[[ Source data open ]]

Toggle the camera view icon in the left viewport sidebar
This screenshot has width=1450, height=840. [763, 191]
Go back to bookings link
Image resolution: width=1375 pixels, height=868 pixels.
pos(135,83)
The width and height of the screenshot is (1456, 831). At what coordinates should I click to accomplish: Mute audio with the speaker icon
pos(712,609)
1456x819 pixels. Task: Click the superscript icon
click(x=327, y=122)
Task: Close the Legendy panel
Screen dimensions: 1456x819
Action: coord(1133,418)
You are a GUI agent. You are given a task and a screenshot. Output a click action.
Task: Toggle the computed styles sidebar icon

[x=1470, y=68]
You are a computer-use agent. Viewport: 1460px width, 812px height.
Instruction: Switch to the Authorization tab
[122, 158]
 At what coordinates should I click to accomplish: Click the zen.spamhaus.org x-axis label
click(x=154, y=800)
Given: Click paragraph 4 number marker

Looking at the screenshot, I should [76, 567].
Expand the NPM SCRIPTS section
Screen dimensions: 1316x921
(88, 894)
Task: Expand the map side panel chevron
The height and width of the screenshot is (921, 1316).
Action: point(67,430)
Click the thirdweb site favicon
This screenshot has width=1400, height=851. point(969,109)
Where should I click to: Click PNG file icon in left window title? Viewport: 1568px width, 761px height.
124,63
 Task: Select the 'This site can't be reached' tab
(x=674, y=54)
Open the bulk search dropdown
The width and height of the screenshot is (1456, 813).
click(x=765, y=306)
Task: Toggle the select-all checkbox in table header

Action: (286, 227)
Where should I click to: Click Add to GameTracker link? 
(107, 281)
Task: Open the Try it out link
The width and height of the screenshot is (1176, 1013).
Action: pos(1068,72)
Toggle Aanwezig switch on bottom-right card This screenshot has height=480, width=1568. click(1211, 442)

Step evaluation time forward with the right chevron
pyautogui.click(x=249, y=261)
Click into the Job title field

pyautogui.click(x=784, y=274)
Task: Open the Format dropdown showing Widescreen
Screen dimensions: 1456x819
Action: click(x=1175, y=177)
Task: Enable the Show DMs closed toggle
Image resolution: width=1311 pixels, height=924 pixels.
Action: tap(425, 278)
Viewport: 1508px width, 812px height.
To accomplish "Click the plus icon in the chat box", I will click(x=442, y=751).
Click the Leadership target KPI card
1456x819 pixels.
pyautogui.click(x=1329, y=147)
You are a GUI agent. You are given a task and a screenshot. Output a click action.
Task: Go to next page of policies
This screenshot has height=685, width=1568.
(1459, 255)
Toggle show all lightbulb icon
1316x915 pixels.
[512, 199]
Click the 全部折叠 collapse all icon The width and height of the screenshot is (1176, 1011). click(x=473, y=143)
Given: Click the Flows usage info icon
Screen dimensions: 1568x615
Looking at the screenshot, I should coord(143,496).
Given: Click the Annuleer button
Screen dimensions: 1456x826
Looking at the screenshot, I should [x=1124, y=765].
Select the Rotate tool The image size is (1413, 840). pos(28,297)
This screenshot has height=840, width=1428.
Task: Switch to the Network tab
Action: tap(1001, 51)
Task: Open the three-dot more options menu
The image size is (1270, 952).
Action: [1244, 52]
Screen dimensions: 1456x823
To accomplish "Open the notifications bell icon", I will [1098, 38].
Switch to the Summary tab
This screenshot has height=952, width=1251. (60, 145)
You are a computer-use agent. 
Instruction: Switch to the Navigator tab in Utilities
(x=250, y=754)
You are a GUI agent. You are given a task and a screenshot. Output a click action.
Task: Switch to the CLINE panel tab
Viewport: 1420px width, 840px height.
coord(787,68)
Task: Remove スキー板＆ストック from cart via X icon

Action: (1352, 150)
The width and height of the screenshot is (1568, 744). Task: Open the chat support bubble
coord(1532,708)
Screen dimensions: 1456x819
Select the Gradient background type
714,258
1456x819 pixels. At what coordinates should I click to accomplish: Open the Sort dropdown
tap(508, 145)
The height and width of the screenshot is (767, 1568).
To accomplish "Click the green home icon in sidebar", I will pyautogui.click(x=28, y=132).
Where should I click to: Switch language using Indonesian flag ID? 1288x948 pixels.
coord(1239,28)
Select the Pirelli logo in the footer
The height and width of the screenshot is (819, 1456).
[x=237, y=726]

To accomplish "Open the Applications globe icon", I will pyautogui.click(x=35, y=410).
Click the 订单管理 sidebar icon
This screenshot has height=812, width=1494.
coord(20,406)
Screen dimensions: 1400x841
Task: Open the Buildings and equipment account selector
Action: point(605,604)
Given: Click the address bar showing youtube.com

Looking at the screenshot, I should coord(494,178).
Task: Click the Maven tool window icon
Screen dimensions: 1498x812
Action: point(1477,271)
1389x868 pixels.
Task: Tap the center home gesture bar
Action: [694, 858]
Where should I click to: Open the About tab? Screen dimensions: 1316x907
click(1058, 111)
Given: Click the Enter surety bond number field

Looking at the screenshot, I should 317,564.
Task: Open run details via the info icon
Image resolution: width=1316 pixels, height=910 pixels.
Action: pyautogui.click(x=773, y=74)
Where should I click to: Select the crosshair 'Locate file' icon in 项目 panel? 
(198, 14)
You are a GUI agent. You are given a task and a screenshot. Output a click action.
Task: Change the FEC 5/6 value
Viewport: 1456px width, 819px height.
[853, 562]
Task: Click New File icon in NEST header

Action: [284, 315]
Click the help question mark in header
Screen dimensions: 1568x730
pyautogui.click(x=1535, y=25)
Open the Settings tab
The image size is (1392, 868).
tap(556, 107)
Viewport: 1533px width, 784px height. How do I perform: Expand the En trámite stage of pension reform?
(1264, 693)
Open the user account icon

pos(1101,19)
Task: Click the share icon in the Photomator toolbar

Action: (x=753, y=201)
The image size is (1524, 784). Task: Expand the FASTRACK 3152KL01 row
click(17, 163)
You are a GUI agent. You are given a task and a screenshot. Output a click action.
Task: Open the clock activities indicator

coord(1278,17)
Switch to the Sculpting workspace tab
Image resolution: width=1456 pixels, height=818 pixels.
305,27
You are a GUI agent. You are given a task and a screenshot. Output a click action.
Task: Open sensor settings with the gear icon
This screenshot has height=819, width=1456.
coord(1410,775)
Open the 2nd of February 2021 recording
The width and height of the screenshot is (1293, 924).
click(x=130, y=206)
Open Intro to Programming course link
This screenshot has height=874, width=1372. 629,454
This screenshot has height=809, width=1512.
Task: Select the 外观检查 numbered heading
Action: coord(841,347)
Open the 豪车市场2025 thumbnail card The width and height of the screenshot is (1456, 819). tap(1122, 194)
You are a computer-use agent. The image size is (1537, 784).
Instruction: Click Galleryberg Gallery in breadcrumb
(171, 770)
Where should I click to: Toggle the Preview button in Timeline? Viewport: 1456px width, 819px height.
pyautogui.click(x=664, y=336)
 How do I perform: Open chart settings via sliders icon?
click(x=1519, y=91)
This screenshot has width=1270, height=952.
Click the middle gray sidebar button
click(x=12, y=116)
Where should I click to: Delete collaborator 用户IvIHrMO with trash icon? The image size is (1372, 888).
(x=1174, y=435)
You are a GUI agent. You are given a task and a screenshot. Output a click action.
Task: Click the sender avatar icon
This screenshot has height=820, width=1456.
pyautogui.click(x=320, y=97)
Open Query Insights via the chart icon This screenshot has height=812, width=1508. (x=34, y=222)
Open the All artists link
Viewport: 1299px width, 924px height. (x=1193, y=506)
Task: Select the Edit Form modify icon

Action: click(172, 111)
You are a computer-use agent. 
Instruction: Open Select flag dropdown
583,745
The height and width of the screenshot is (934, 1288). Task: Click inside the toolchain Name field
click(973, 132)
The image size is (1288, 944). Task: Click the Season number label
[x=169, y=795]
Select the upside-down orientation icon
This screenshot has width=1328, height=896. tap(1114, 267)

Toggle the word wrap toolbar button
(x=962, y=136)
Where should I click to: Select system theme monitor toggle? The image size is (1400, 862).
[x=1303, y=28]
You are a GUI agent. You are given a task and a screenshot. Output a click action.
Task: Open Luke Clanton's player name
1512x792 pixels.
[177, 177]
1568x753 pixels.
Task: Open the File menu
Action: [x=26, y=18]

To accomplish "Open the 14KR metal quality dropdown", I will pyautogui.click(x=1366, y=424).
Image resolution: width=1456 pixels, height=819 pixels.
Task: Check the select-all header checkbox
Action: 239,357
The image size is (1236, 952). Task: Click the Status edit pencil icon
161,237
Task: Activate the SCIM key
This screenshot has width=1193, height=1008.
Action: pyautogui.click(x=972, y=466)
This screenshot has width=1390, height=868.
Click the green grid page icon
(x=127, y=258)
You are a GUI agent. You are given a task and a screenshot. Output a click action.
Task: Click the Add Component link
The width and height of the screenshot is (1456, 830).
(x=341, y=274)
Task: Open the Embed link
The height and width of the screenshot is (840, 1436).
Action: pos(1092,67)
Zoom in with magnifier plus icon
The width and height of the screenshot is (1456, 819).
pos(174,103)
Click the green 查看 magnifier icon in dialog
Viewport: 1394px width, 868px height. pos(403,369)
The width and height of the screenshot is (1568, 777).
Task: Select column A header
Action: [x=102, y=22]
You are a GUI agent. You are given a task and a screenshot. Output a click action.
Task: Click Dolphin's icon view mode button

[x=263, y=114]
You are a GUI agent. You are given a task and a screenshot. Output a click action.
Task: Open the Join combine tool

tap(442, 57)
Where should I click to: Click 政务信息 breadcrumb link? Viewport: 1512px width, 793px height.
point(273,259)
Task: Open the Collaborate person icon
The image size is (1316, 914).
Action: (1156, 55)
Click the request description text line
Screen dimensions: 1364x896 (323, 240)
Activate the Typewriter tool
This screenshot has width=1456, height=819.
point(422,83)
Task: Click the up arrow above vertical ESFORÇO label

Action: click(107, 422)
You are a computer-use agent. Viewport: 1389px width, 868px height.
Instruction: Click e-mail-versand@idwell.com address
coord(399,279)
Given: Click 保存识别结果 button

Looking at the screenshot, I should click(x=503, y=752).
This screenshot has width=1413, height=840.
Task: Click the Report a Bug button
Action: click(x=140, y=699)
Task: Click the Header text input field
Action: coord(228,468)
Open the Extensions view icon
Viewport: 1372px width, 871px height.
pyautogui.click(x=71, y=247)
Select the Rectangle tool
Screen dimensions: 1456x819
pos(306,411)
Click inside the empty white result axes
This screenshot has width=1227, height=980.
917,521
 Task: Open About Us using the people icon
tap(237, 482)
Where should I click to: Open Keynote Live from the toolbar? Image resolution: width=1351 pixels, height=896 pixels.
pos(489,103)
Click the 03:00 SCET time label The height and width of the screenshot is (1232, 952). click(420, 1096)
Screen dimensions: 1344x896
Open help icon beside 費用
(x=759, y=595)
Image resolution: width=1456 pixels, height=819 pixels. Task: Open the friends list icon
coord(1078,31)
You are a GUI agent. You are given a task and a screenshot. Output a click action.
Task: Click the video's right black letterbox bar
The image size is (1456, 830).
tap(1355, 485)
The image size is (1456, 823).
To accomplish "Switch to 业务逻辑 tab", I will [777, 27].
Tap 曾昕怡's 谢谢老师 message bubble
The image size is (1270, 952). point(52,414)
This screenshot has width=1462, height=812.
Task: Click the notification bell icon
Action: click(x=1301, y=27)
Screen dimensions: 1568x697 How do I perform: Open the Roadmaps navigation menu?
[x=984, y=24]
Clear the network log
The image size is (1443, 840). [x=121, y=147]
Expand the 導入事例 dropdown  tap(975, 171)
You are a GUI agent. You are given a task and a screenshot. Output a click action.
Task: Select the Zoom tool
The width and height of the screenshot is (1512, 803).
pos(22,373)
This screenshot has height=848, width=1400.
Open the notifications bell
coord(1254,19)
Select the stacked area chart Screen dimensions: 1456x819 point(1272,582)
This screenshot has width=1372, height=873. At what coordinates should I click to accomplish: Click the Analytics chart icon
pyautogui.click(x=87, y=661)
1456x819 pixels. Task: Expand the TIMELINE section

[[ Source data closed ]]

**Task brief**: Output the lines above exactly, but only those between the line holding "Click the thirdweb site favicon" and the line holding "Open the bulk search dropdown", inclusive.

**Output below**:
Click the thirdweb site favicon
This screenshot has width=1400, height=851. point(969,109)
Where should I click to: Click PNG file icon in left window title? Viewport: 1568px width, 761px height.
124,63
 Task: Select the 'This site can't be reached' tab
(x=674, y=54)
Open the bulk search dropdown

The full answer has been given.